DATA SUPPLIED »
########

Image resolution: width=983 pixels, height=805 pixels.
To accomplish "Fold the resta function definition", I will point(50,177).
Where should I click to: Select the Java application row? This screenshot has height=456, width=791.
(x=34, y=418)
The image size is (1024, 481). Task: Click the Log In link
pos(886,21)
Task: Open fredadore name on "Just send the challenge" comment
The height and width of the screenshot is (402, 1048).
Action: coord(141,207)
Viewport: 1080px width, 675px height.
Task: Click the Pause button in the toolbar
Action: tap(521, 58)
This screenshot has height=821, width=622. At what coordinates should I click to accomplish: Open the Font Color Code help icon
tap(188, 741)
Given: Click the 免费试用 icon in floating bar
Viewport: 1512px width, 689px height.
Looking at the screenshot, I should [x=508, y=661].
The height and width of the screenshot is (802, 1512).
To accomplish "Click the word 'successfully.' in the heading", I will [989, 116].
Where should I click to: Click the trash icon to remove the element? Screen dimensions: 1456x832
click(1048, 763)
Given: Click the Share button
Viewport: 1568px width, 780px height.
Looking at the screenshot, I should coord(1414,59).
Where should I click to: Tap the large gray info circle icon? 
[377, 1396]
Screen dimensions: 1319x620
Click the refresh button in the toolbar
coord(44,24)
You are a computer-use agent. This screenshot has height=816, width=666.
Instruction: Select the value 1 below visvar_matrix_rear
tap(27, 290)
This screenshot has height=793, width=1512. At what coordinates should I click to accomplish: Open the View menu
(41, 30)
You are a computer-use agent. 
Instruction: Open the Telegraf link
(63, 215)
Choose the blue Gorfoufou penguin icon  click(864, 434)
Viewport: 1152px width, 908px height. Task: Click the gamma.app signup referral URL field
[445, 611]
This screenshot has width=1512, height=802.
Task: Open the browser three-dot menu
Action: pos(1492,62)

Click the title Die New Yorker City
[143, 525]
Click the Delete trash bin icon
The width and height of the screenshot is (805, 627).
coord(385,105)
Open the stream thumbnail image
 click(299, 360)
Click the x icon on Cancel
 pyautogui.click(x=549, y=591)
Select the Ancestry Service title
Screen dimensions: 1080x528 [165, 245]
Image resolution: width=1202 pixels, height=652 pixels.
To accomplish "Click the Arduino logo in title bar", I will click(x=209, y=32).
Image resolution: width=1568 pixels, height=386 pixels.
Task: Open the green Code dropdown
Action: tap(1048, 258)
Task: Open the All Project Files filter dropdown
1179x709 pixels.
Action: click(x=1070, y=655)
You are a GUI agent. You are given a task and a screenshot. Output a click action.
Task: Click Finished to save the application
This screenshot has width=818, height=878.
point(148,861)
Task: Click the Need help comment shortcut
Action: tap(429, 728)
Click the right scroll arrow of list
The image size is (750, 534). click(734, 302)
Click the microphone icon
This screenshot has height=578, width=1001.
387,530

########

ACTIVITY »
Count the lines in the entries above that include the string "agent", then give only that figure.

TASK SOLUTION »
3